In terms of business confidence — the NAB monthly business survey showed the business sentiment remains soft in September — business confidence fell 1 to 0%; the lowest since March of last year. Positive news inside here … we did see the Business Condition Index rising 1 point to be +2. Now, we want to see that more around + 4 + 5 — that’s when we start to see some good activity, in terms of business in the economy.


More broadly speaking, in terms of my view in closing, it’s likely that we will see another rate cut in February on the back of the current economic climate that we’ve got here.

That’s well known. Most economists are predicting that there is still a question mark around December and whether we will see something there — obviously, the data that was released yesterday, in regards to retail sales, so we’ve still got to turn our attention more to the unemployment story and those ANZ job ads weren’t great.
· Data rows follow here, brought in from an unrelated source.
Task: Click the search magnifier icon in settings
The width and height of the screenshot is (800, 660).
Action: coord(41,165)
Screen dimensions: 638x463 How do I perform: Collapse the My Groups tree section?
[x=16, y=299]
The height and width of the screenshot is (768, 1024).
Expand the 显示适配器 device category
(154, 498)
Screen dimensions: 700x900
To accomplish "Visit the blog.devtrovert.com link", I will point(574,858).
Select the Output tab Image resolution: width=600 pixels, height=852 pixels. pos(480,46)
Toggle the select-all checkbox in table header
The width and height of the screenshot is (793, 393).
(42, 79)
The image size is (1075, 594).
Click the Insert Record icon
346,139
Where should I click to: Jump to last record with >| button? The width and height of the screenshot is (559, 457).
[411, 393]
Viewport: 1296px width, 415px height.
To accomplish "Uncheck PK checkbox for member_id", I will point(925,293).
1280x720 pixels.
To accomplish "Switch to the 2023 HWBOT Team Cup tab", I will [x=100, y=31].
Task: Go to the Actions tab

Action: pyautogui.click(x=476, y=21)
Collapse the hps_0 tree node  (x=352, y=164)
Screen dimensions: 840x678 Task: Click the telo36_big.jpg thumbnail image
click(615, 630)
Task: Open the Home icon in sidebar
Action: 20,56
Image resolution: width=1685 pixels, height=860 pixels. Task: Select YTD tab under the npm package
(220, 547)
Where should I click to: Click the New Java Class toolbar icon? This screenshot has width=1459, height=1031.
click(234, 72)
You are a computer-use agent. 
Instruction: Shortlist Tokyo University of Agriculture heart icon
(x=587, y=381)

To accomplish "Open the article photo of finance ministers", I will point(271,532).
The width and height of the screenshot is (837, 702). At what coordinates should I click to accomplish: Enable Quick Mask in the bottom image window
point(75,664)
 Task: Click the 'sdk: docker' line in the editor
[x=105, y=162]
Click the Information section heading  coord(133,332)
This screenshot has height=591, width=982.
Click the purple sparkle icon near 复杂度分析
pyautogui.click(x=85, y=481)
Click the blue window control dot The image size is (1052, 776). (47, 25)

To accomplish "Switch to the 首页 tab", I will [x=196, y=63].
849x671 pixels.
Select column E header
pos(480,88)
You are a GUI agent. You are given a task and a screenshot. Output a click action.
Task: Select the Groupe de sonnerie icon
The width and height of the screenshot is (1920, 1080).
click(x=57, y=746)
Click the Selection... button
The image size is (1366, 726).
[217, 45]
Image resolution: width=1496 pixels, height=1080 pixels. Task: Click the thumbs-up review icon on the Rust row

So from that point of view, we’ll see whether that starts the flow into the unemployment, which could mean there’s an outside chance of the rate cut happening in December … which is a little Christmas bonus for those people who have borrowings — not so great, again, for our Baby Boomers who rely on that income coming from that.

What I would be saying is …  the other big news that we want to be looking at in the big data story that will transpire in December is going to be the month the half-year budget summary and whether we are in surplus or not. So my story there is once we see that surplus coming in, then we know the federal government will score their political points that they want to score in terms of returning the budget to surplus. But then they can get on with the job of organising a stimulus package that will be rolled out in the early part of 2020. My view on what that stimulus package will include rate cuts — more personal rate cuts is going to be in there; the Newstart allowance will also be given an increase during that time, and in terms of a crazy idea, I’d also love to see them announce something along the lines of building a couple of nuclear power plants. Sorry to bring our energy prices down, we need to go nuclear. It’s a joke how much energy cost us in this country. I know that’s wishful thinking, but I’ll speak to you on that wishful thinking note next month.